--- Work to complete ---
a - Reproduce, word for word, the part of the passage on bank deposits that opens with the words containing "Every depositor should" and closes with "drawn in a day.".
b - In the passage on bank deposits, what is said about interest in the commercial banks of large cities?
c - Pick up the passage on bank deposits after its last sentence and carry it forward.

--- Selected excerpt ---
If a depositor withdraws his money before the day when interest is due, he forfeits the interest. But banks vary as to that.


Every depositor is given a book in which the teller or cashier credits him on the left-hand side with the amount deposited. Other deposits are treated in the same way, and at proper times, if interest is allowed, it is added as a deposit.

The depositor can provide his own check book, and have it printed in any color he pleases, with the name of himself and business on the margin. The bank, however, will supply loose bank checks of its own, or it may provide them in book form, with stubs, or a space on which the number, amount and purpose of the check may be noted for the drawer's information.

"Writing up" of the deposit book is leaving it with the proper officer at the bank—a receipt for the book is never taken. It is returned with all the checks received, and their amount footed up on the right hand or debit page, and the balance on hand shown.

Every depositor should know from the record on the check stubs exactly how his account stands with the bank.

Take care that you do not overdraw.

Keep your own record of your own money.


In the Commercial banks of our large cities no interest is allowed, nor could it be easily calculated where a score of deposits may be made in a week and a hundred checks drawn in a day.

The depositor in such a bank is free to check out his funds as he pleases.

--- Stored rows ---
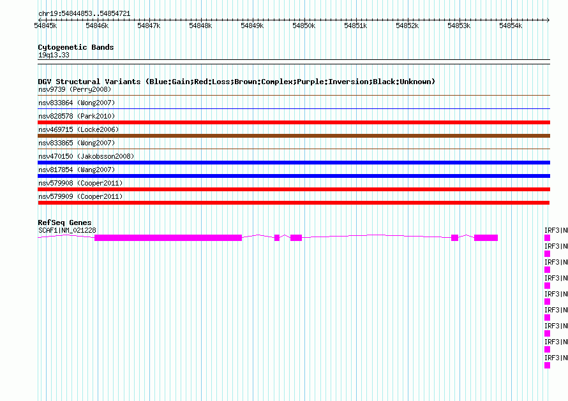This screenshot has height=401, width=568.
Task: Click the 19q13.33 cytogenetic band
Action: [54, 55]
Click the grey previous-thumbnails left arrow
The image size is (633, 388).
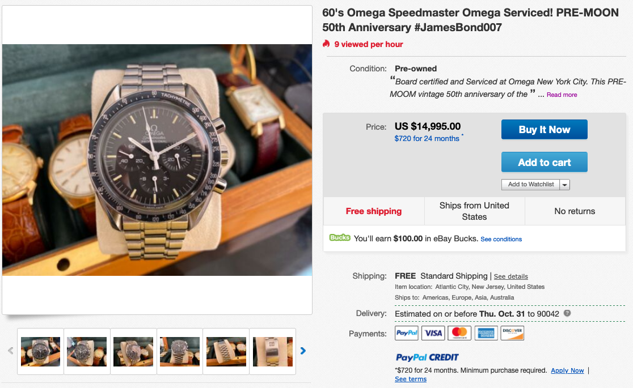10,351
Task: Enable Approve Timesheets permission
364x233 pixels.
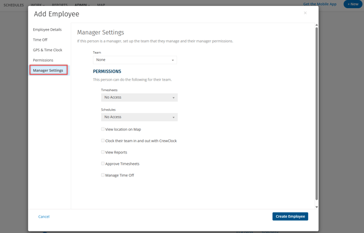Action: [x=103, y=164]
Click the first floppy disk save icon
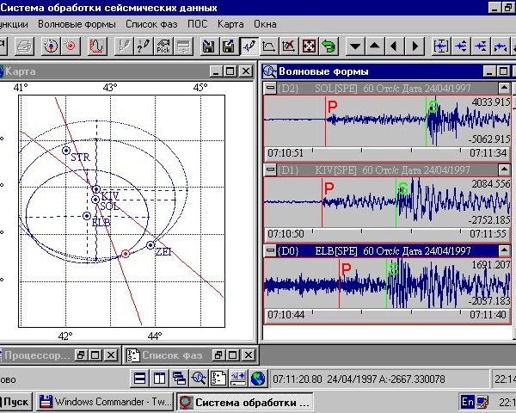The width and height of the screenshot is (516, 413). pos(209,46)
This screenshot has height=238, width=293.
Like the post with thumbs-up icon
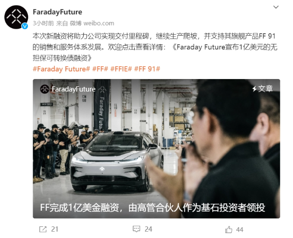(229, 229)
==
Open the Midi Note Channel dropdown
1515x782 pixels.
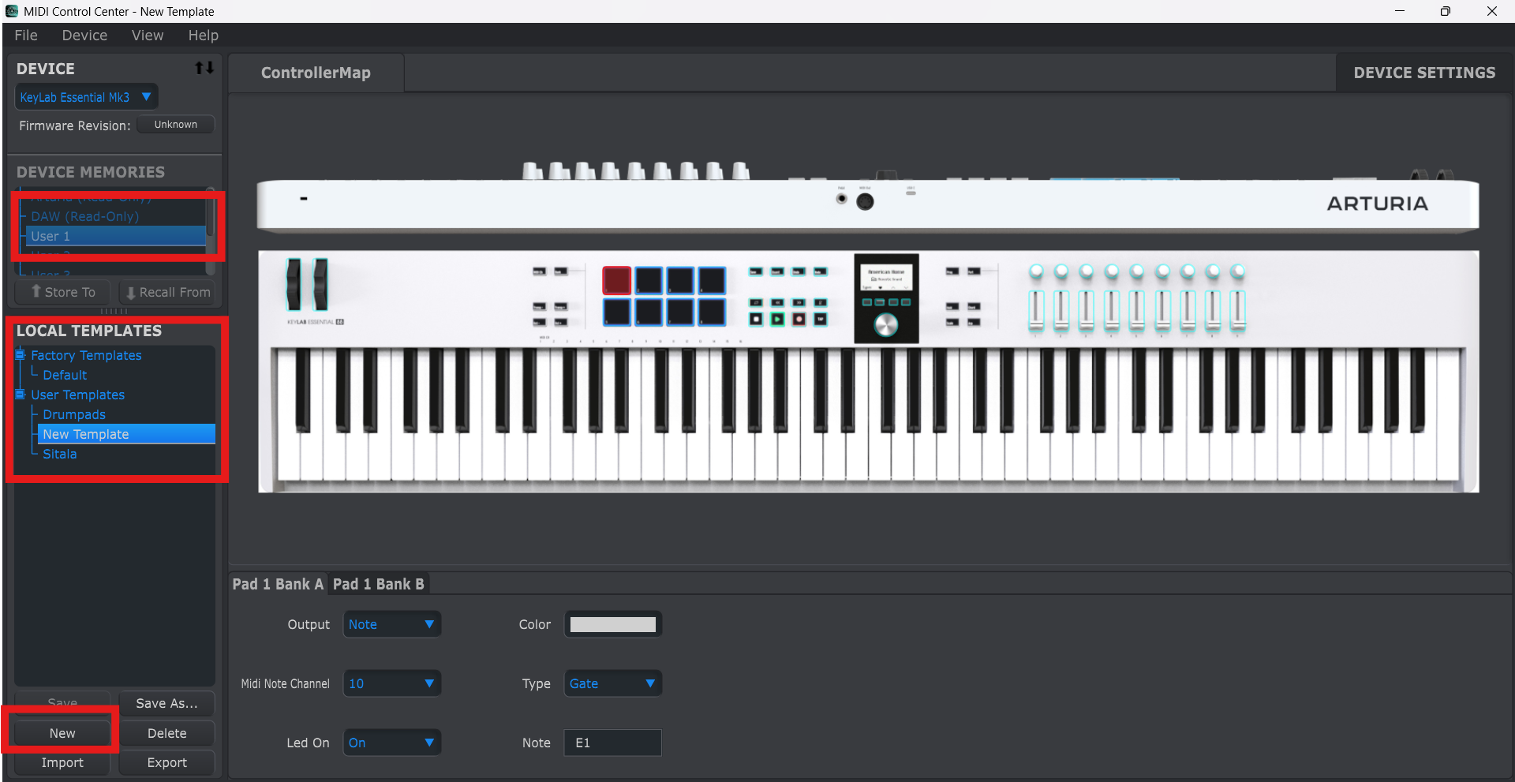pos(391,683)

--- Solved tasks ---
a -
Every depositor should know from the record on the check stubs exactly how his account stands with the bank.

Take care that you do not overdraw.

Keep your own record of your own money.


In the Commercial banks of our large cities no interest is allowed, nor could it be easily calculated where a score of deposits may be made in a week and a hundred checks drawn in a day.

b - No interest is allowed in them.

c -
Before opening an account there is more than money needed from the depositor. If unknown, he must satisfy the bank of his character, which is best done through the introduction of one known to both.

Some banks make a charge for deposits, where a man makes a convenience of them by depositing money which he checks out in a short time.

A depositor, when opening an account with a bank is required to place his signature in a book kept for the purpose. Until the bank officer, the paying teller, becomes familiar with the signature on the check, he verifies it by comparing it with that in the book.


A check may be defined to be "a written order on a bank directing it to pay a certain sum of money to the person named in the check or to his order, and signed by a depositor."

So long as the purpose is clearly conveyed in the writing no particular form of words is necessary, nor need the paper on which the check is written be the regular printed form properly filled in.

The "drawer" is the one who makes the check.

The "payee" is the one for whom the check is made.

In making a check, the best plan is to fill out the stub first, and from the data on it make out the check. This tends to accuracy.

Be sure to number your check, beginning with I.

Be sure that the number on the stub is the same as on the check.

A person having money in bank and wishing to draw for his own use, makes his check payable to "self" or to "cash."

Usual form of check:

First National Bank. No. 27 Kingston, Vt., Oct. 13, 1910. Pay to order of John Smith Seventy-five 75/100 ——— dollars. $75.75 George F. Brown.

It is proper form to specify on the face of the check the purpose for which it is given, but while this is permissible it is not usual.

Write the amount of the check first in words then in figures. This makes more certain the amount.

Always begin first word of amount close to left-hand side of check; when the whole sum is written down draw a heavy stroke along the line to the word "dollars."

When a check is made payable to John Smith or order, John Smith must sign his name on the back of the check—left-hand end and about an inch from the top.

Never sign a check until you are ready to collect, or to bank it.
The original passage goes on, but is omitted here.